Posted by meb at January 17th, 2013

A strong economy and resilient banking sector will likely attract more foreign banks seeking Turkish bank acquisitions this year, Fitch Ratings said in a written note on Monday.
The rating agency said possible acquisitions of Turkish banks by foreigners could improve the credit ratings of the banks purchased “because buyers are likely to be more highly rated.”
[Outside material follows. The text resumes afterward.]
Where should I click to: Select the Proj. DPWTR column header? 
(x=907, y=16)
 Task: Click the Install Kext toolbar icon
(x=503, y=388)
“Turkey’s medium-sized banks are the most likely acquisition targets because of uncertainty about the long-term sustainability of their operations as independent entities. … The sector’s healthy credit fundamentals, market size [including a large bankable population] and the broadly favorable outlook for Turkey’s economy make it particularly attractive,” Fitch said. Fitch cited good liquidity, held up by a stable retail deposit funding base, low leverage, still wide margins by international standards and strong credit demand as factors for Turkey’s strong banking sector. “But a return to rapid loan growth could lead to a build-up of risks in the system,” it added.

Also referring to interest in Turkish financial institutions from Gulf investors, Fitch pointed to possible new attempts from Gulf investors to enter the Turkish banking market due to “the desire to diversify out of their home country’s narrow economy.” Turkey’s Alternatifbank has recently announced that it is in talks with the Commercial Bank of Qatar regarding the sale of a majority stake. This followed an announcement by Qatar National Bank of its interest in acquiring an undisclosed Turkish bank.